Salomon also pointed out a couple of critical issues. “The availability of crews and the capacity of just the basic supply of services that are needed to develop it,” he said. “The other thing is the cost of supply.”

In a quick overview, he said the Cooper Basin was the most advanced. “Wells have been drilled in the Perth Basin,” he said.

“There are deals that have happened in the Canning Basin and the Beetaloo Basin. Nobody had heard about the Beetaloo Basin until really quite recently.”

Salomon also mentioned there had been drilling in the Southern Georgina, potential had been identified in the Otway Basin, the Bowen and Maryborough Basins are targeted, and there was an enormous land grab in the Northern Territory.

Salomon presented a detailed overview of the various basins. Some of the most interesting included the Cooper Basin. “There are a number of troughs, but the focus at the moment is on the Nappamerri Trough,” he said.

“That is primarily because of the thicknesses of the REM sequence. In the Nappamerri Trough it’s much thicker. Again, we are going to see as time develops where the sweet spots are.”

In the Perth Basin, Salomon said the main focus was the Dandaragan Trough. “There are two main targets,” he said. “The Carynginia Shale and Triassic Kockatea Shale.”

He said there was also tight gas potential in adjoining formations.

According to Salomon, one of the main points about the Canning Basin was that it was underexplored. He said in the Kidson Trough there was a very rich source rock called the Goldwyer and it looked very attractive for shale gas potential. “In the Fitzroy and the Gregory Troughs there are a number of rocks being targeted, including the Laurel mostly, and the Anderson formations, the Gogo and the Goldwyer formations” he said.  He added there were other formations that may have potential in the Canning Basin.

Salomon showed a slide of the Beetaloo Basin in the Northern Territory and said there were two shale zones – called Kyalla and Velkerri shales. “Extremely rich source rocks,” he said.

Regarding the Bowen Basin in Queensland, he said that it was coal seam territory, but some companies were now looking at shale gas potential, and he described the Southern Georgina Basin as an emerging new play in highly organic rich Cambrian Arthur Creek marine shales.

Completing the technical showcase was Dr Dennis Cooke, Program Manager, Unconventional Resources at the Australian School of Petroleum, University of Adelaide.

Dr Cooke gave a brief presentation and said the main point of his message was that there was a lot more production variation in unconventional reservoirs than conventional reservoirs.

“One way to look at this is to consider the production rate of different wells,” he said.

Dr Cooke showed a slide of unconventional plays and said there were a lot of mediocre wells, and a few great wells at the high end that seemed to pay for everything else.

He also referred to a cumulative distribution curve of some reservoir data and said the top one third of the well was producing about 60 per cent of the gas. “Performance like this appears in shale gas and coal seam gas,” he said.

Dr Cooke brought up production variability in Barnett Shale. “The big takeaway is that there can be a 10 fold variation in productivity between the worst wells and the best wells,” he said.

He said there were a couple of important points here. “Once you are in development in one of these plays, it’s high risk,” he said. “You can drill two wells next to each other, say this well and this well, and have a 10 fold variation in production rate and payback period.”

Dr Cooke said the other important point was to consider the impact of this variability on new ventures mode pilot programs.  He raised the question of what caused production variations in a shale gas play and said nobody knew for certain yet. “There is no universal silver bullet,” he said.

“People are figuring this out for one play, but what they learn generally can’t be applied to all plays.

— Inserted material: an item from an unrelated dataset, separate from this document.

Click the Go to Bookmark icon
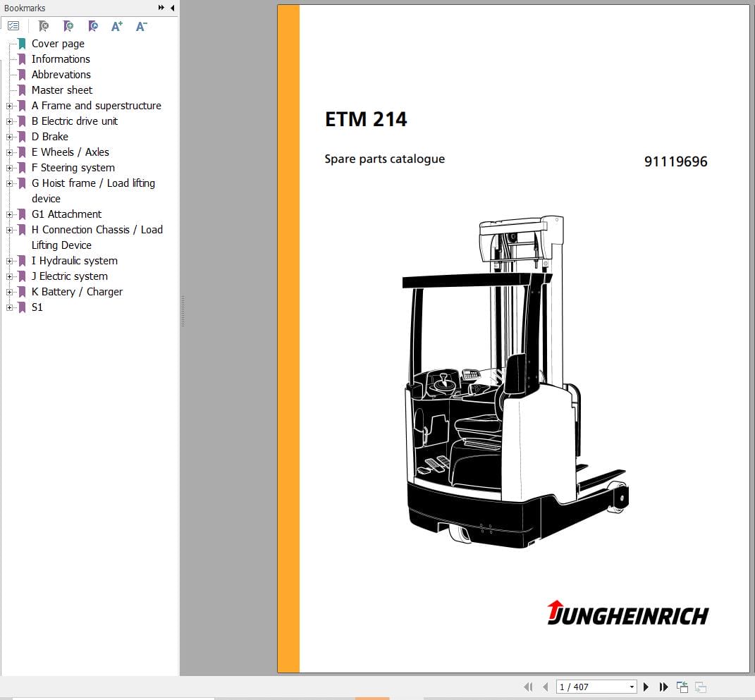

It turns out that all shales are different. I don’t know how many times I’ve heard that, but I think that’s one of the keys.”

Dr Cooke had a look at some proposed solutions to help in the understanding of production variability. He mentioned the concepts of petroleum systems analysis.

In conclusion, Dr Cooke reiterated that shale gas production rates were highly variable and there were many possible explanations for this variation and solutions. “But what you learn from one shale probably won’t apply to all,” he said. “That’s because all shales are different.

“For me, using the concepts of petroleum systems analysis and recognizing that your scale will be much smaller, is a good way to get a handle on what’s going on with your shale,” he said.